- Short task: Rewrite the records below, swapping every "Instruction:" for "Goal:" and leaving everything else unchanged.

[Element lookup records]
──────────

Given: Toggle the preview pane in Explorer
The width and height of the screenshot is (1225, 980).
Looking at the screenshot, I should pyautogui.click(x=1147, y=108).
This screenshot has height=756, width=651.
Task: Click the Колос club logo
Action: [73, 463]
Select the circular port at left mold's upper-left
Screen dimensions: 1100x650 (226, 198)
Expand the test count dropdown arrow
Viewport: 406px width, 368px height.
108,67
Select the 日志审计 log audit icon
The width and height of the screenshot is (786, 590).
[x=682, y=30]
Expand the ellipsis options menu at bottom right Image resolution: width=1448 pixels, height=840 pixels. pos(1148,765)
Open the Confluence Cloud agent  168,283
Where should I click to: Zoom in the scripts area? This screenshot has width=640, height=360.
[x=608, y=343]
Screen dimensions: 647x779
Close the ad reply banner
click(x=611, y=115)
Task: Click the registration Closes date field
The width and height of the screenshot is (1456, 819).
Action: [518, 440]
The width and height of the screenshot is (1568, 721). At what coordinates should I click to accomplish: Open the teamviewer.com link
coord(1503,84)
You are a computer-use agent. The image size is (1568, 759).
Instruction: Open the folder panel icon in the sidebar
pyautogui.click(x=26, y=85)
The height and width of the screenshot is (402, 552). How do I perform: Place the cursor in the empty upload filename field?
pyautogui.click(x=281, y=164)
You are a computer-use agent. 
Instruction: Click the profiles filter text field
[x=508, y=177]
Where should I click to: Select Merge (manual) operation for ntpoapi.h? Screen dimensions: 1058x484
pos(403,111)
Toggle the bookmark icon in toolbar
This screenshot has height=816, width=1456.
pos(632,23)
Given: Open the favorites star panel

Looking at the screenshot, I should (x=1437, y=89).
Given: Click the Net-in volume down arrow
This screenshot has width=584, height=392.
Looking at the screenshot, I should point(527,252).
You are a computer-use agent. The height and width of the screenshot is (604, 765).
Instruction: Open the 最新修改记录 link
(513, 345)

──────────

- Task result:
Given: Toggle the preview pane in Explorer
The width and height of the screenshot is (1225, 980).
Looking at the screenshot, I should pyautogui.click(x=1147, y=108).
This screenshot has height=756, width=651.
Task: Click the Колос club logo
Action: [73, 463]
Select the circular port at left mold's upper-left
Screen dimensions: 1100x650 (226, 198)
Expand the test count dropdown arrow
Viewport: 406px width, 368px height.
108,67
Select the 日志审计 log audit icon
The width and height of the screenshot is (786, 590).
[x=682, y=30]
Expand the ellipsis options menu at bottom right Image resolution: width=1448 pixels, height=840 pixels. pos(1148,765)
Open the Confluence Cloud agent  168,283
Where should I click to: Zoom in the scripts area? This screenshot has width=640, height=360.
[x=608, y=343]
Screen dimensions: 647x779
Close the ad reply banner
click(x=611, y=115)
Task: Click the registration Closes date field
The width and height of the screenshot is (1456, 819).
Action: [518, 440]
The width and height of the screenshot is (1568, 721). At what coordinates should I click to accomplish: Open the teamviewer.com link
coord(1503,84)
You are a computer-use agent. The image size is (1568, 759).
Goal: Open the folder panel icon in the sidebar
pyautogui.click(x=26, y=85)
The height and width of the screenshot is (402, 552). How do I perform: Place the cursor in the empty upload filename field?
pyautogui.click(x=281, y=164)
You are a computer-use agent. 
Goal: Click the profiles filter text field
[x=508, y=177]
Where should I click to: Select Merge (manual) operation for ntpoapi.h? Screen dimensions: 1058x484
pos(403,111)
Toggle the bookmark icon in toolbar
This screenshot has height=816, width=1456.
pos(632,23)
Given: Open the favorites star panel

Looking at the screenshot, I should (x=1437, y=89).
Given: Click the Net-in volume down arrow
This screenshot has width=584, height=392.
Looking at the screenshot, I should point(527,252).
You are a computer-use agent. The height and width of the screenshot is (604, 765).
Goal: Open the 最新修改记录 link
(513, 345)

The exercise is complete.